Task to carry out |
Rewrite the bankruptcy appeal passage below, starting with "As an alternative" and going on through "(9th Cir. 1985).", with "First Claim" changed to "Initial Claim" each time it appears.

Source document |
________________________

As an alternative basis for our decision, we find that the First Claim does not state a claim upon which relief could be granted. An action brought under Section 548 of the Code seeks to avoid a transfer of "an interest of the debtor in property, or any obligation incurred by the debtor," which is the product of a fraudulent transfer. The appellant's First Claim attacks the transfer of 75,000 shares of the Debtor's capital stock to Finn.
This Panel can affirm an order on any ground clearly presented in the record. See City of Las Vegas, Nev. v. Clark County, Nev., 755 F.2d 697, 701 (9th Cir. 1985); United States v. $129,374 in U.S. Currency, 769 F.2d 583, 586 (9th Cir. 1985).

________________________

Excerpted records |
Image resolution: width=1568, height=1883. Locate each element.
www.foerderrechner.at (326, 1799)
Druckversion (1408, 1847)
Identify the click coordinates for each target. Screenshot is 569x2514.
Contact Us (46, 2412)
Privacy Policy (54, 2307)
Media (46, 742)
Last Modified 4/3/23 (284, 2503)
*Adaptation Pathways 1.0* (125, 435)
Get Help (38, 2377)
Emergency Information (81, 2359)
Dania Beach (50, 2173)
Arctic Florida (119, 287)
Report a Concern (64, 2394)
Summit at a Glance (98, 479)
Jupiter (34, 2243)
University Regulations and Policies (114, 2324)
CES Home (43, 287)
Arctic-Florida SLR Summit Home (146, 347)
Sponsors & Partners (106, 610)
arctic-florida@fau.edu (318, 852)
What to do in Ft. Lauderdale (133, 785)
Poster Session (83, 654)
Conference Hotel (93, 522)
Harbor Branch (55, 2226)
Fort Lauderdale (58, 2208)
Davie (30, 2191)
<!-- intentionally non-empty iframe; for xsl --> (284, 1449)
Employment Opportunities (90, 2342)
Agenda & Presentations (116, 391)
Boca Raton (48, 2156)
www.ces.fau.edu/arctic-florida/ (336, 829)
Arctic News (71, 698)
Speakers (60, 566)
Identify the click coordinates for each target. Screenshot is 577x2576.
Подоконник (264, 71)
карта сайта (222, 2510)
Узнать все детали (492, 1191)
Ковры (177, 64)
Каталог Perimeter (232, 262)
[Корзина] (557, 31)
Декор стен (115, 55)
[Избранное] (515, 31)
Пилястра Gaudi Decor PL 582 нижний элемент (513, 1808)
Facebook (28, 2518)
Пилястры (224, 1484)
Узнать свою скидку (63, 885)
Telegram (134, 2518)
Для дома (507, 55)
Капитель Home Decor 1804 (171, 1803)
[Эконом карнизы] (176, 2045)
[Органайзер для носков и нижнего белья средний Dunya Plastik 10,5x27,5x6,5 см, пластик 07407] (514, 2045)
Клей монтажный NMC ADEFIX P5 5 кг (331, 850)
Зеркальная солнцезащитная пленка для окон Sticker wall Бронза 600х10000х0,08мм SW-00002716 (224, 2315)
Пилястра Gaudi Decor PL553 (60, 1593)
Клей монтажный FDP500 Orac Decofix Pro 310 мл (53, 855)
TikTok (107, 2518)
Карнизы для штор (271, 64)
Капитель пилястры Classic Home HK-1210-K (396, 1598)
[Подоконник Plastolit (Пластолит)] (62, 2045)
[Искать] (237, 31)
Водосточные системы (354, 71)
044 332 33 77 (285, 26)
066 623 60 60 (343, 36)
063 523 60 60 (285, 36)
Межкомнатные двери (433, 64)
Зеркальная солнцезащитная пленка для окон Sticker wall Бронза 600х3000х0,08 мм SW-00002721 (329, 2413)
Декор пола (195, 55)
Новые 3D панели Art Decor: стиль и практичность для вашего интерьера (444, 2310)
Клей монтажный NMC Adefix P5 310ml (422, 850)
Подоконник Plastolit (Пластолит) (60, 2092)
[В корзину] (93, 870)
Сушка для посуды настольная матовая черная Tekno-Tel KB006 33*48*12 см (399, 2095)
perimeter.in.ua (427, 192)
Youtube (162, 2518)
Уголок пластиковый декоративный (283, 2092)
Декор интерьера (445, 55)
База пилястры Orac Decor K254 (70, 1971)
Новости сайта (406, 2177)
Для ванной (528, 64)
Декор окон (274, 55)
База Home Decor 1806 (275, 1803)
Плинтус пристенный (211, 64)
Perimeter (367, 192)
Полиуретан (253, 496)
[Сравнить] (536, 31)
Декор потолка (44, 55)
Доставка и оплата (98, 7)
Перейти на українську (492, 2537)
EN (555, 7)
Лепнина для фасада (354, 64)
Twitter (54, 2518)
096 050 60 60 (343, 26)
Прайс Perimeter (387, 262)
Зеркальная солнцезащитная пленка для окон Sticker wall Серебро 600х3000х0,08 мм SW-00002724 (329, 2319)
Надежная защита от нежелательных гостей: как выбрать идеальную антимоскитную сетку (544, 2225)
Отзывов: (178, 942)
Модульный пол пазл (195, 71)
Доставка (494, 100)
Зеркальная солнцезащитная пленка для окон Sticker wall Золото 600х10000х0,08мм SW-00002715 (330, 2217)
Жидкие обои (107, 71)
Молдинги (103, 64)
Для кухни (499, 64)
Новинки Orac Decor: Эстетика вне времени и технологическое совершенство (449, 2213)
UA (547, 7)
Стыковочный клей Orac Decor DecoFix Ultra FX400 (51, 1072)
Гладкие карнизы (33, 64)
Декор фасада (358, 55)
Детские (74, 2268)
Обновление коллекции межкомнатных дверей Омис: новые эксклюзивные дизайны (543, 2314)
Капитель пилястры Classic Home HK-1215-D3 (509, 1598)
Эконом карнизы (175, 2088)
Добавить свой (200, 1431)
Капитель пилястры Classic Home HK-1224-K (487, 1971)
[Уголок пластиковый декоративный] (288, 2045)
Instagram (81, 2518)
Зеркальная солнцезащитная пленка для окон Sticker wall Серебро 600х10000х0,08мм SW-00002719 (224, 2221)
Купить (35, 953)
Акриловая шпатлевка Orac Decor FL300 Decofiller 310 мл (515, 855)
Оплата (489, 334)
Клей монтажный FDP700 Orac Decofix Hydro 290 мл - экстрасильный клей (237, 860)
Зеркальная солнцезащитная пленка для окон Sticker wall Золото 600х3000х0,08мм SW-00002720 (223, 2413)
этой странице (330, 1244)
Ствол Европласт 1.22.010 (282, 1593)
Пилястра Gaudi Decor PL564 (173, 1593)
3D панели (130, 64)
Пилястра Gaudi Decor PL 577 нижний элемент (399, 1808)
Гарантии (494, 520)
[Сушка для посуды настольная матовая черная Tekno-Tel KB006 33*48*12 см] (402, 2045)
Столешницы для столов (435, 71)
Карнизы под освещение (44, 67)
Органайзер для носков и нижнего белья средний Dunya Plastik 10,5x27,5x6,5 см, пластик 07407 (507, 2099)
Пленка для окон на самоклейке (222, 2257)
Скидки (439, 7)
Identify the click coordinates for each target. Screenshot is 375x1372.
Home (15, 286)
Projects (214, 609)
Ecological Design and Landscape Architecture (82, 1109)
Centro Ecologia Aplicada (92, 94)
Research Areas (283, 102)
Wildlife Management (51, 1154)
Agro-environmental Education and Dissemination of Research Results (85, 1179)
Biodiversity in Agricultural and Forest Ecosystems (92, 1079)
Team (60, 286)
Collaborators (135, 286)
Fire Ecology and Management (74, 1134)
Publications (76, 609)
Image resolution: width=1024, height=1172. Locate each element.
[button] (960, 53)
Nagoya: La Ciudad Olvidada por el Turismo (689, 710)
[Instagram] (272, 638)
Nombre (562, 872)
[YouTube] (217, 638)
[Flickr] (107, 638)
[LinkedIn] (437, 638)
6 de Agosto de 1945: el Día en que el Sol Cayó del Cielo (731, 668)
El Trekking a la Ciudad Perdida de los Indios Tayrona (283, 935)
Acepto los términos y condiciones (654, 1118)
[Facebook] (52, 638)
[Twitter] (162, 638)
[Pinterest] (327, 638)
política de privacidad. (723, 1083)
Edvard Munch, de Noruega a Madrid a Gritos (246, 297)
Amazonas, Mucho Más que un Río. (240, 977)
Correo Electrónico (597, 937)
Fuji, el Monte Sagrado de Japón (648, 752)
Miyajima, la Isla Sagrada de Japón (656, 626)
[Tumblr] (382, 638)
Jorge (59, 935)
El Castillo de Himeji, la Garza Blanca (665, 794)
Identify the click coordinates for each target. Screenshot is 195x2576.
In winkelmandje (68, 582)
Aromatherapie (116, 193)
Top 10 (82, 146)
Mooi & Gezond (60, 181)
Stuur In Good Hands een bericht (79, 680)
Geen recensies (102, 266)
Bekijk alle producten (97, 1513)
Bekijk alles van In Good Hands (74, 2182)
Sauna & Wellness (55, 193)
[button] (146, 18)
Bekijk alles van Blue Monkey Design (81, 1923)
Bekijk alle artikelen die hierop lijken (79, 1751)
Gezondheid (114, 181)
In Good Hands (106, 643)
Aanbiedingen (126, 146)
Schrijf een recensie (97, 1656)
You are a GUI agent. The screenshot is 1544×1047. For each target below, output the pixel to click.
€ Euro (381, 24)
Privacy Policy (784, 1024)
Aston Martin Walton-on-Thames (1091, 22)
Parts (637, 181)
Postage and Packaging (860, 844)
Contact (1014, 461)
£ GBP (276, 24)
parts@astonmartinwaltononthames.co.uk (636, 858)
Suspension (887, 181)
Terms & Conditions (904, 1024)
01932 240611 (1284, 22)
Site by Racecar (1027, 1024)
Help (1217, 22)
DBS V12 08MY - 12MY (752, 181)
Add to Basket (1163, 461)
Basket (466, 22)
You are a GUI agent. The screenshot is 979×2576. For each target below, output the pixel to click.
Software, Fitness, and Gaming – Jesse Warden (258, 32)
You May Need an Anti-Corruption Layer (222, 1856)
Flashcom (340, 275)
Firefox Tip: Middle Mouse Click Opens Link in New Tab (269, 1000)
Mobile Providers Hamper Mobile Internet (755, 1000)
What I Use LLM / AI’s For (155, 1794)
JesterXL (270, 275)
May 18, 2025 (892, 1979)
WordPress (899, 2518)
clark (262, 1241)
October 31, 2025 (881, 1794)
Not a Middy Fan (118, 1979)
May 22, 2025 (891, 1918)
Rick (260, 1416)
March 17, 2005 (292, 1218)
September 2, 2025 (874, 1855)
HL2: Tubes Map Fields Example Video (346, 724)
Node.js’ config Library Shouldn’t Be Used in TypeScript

________________________

Expected output |
As an alternative basis for our decision, we find that the Initial Claim does not state a claim upon which relief could be granted. An action brought under Section 548 of the Code seeks to avoid a transfer of "an interest of the debtor in property, or any obligation incurred by the debtor," which is the product of a fraudulent transfer. The appellant's Initial Claim attacks the transfer of 75,000 shares of the Debtor's capital stock to Finn.
This Panel can affirm an order on any ground clearly presented in the record. See City of Las Vegas, Nev. v. Clark County, Nev., 755 F.2d 697, 701 (9th Cir. 1985); United States v. $129,374 in U.S. Currency, 769 F.2d 583, 586 (9th Cir. 1985).